- [EXERCISE INSTRUCTIONS]: Return the rows below verbatim, leaving out the pictures.
** Start of RECORDS **
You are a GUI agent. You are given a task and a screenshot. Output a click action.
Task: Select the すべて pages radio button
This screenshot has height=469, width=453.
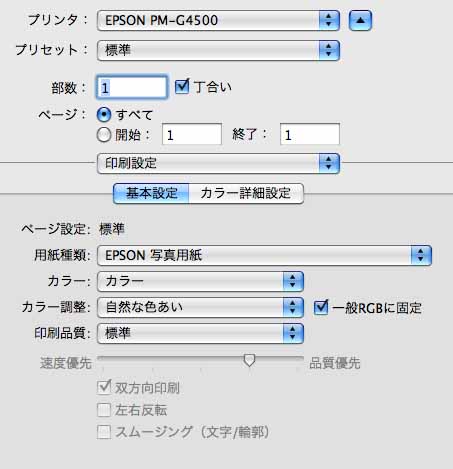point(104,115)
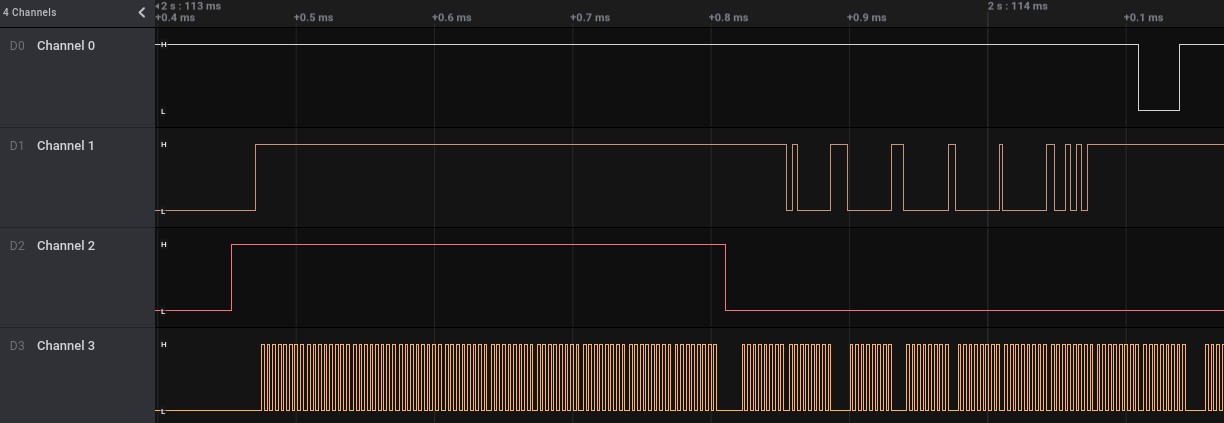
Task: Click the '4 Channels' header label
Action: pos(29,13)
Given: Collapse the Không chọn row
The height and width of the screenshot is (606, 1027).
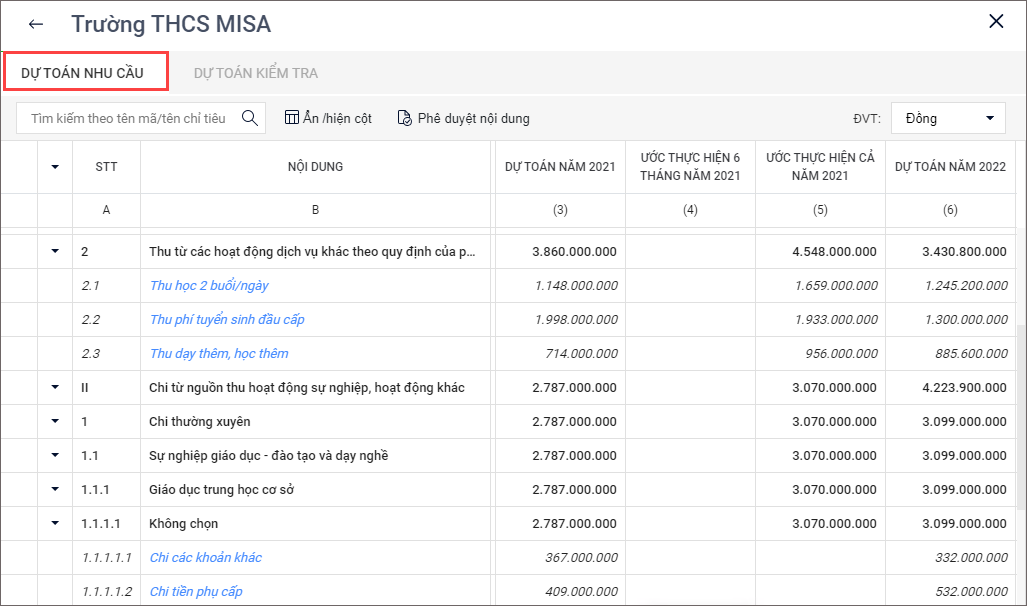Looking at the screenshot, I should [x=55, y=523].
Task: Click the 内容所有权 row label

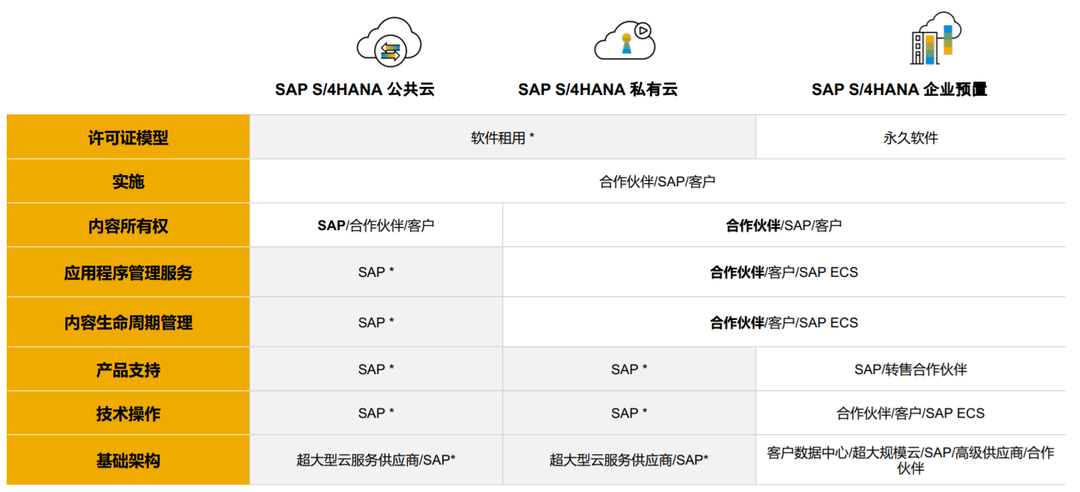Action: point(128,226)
** End of RECORDS **
- [ANSWER TO THIS PROBLEM]:
You are a GUI agent. You are given a task and a screenshot. Output a click action.
Task: Select the すべて pages radio button
This screenshot has height=469, width=453.
point(104,115)
Task: Click the '4 Channels' header label
Action: pos(29,13)
Given: Collapse the Không chọn row
The height and width of the screenshot is (606, 1027).
Looking at the screenshot, I should [x=55, y=523].
Task: Click the 内容所有权 row label

Action: point(128,226)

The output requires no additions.